Publié en français aux éditions Stock sous le titre de "Qu'avons-nous fait de nos rêves?", j'ai lu cet ouvrage de Jennifer Egan en anglais. Faut dire que le titre anglais était difficilement traduisible. Celui choisi en français n'est pas mal, mais la connotation vaguement ésotérique qu'il peut contenir est à mille lieux de l'atmosphère de ce livre. "A Visit..." est une autre de ces bombes américaines qui font de la littérature de ce pays un de ses meilleurs produits, voir LE meilleur produit culturel exportable. On est ici à des années-lumières du cinéma américain, à des trillions de kilomètres de la culture pop jetable qui vous vient de cette partie du monde. Et pourtant, ça se lit sur le bout de sa chaise, c'est bourré de personnages, de scènes improbables mais fortes, et loin du happy end, ça nous laisse sur un questionnement on ne peut plus sain: faut-il vraiment s'en faire pour l'avenir de notre société?
Le livre regroupe une dizaine d'histoires à première vue indépendantes l'une de l'autres. Différentes époques sont visitées, des années 80, environ, jusqu'à nos jours. Géographiquement, bien qu'on quitte parfois la Home of the Braves, on n'en sort pas vraiment puisque tous les personnages sont des natifs. Or voilà, on avance, et on découvre que tous sont reliés par un seul personnage. Celle-ci revient en hanter certains, en embêter d'autres, ou carrément en subir encore d'autres. La plupart sont du milieu du divertissement et des communications: relations publiques, producteurs de disques, musiciens, acteurs, toute la smala y passe. L'auteur n'habite-t-elle pas Brooklyn, (elle aussi), après tout? Mais c'est là le seul cliché qu'on puisse lui reprocher. Autrement, Jennifer Egan nous brosse un tableau de gens dont l'intérêt, le centre de leur vie, réside bien souvent au sein de leurs propres personnes. Mais qu'arrive-t-il lorsque d'autres vies qui leurs sont liées, qui pourraient leur servir, les aimer, les aider, qu'ils soient amis, parents ou enfants, deviennent des étrangers? Tous les malentendus ne seraient-ils tous pas dus au seul temps qui passe? Et si, enfin, certains vieillissaient mieux que d'autres?
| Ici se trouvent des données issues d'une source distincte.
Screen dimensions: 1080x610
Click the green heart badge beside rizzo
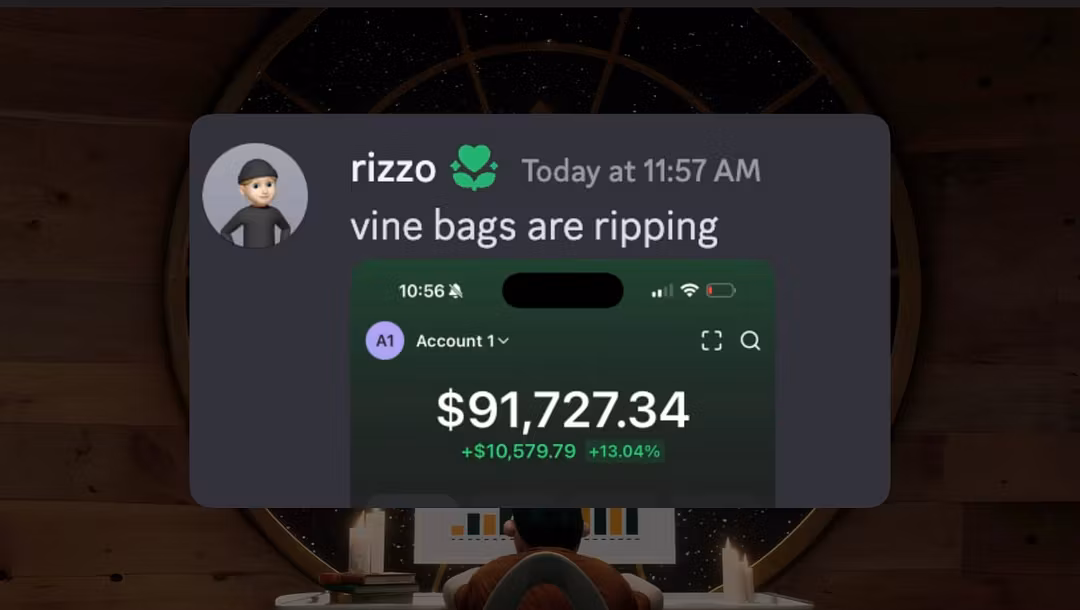click(x=474, y=167)
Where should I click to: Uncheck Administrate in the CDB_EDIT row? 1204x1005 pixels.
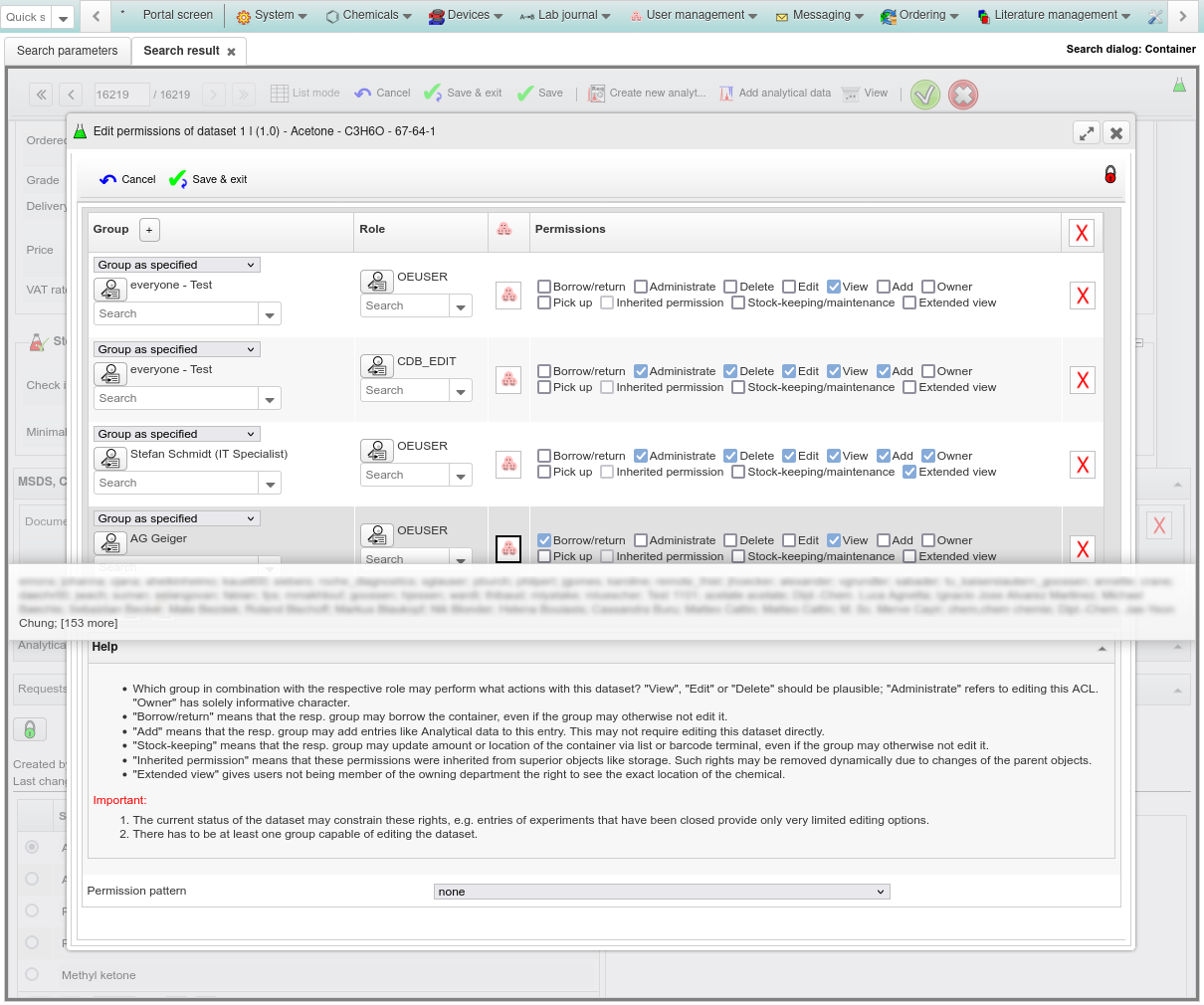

Je le disais plus haut, certains tableaux sont forts, parce que menés par des originaux, mais aussi parce qu'ils sont exposés très crûment. Le plaisir de la littérature, par rapport au cinéma, c'est qu'il n'y a pas d'imbroglio au sujet de la psychologie des personnages. Dans un livre, on lit leurs pensées, on ne les devine pas. Elles nous sont montrées en pleine face. Les personnages de Jennifer Egan pourraient être tordus, mais ils ne le sont pas. Ils ont beau essayer de jouer un jeu, de se fabriquer une façade, comme les personnages qu'ils essaient parfois de jouer, ça ne prend pas. L'auteur nous montre leur vraie nature. La starlette insipide est peut-être plus brillante qu'il n'y paraisse; la communicatrice fonçeuse est peut-être plus vulnérable que ce qu'on perçoit d'elle; le chanteur sans ambition est peut-être celui à qui l'avenir sourira le mieux!
De l'ami qui apporte un poisson dans le bureau d'un vieux pote rendu célèbre, jusqu'au concert publicisé par un wannabe producteur qui utilise ses amis de médias sociaux somme véhicules publicitaires sans qu'ils s'en rendent compte, on assiste, à travers les mots de Jennifer Egan, à ce qui se passe dans les coulisses de la société américaine. On regarde derrière le vernis, on laisse tomber les masques et même si ce n'est pas toujours beau, c'est tout aussi fascinant que ce qui se passe sur scène. Egan a remporté le Pullitzer Price en 2011 pour ce bouquin. Ma foi, c'est amplement mérité.
À lire, pour se divertir et pour réfléchir en souriant... et en grinçant un peu des dents.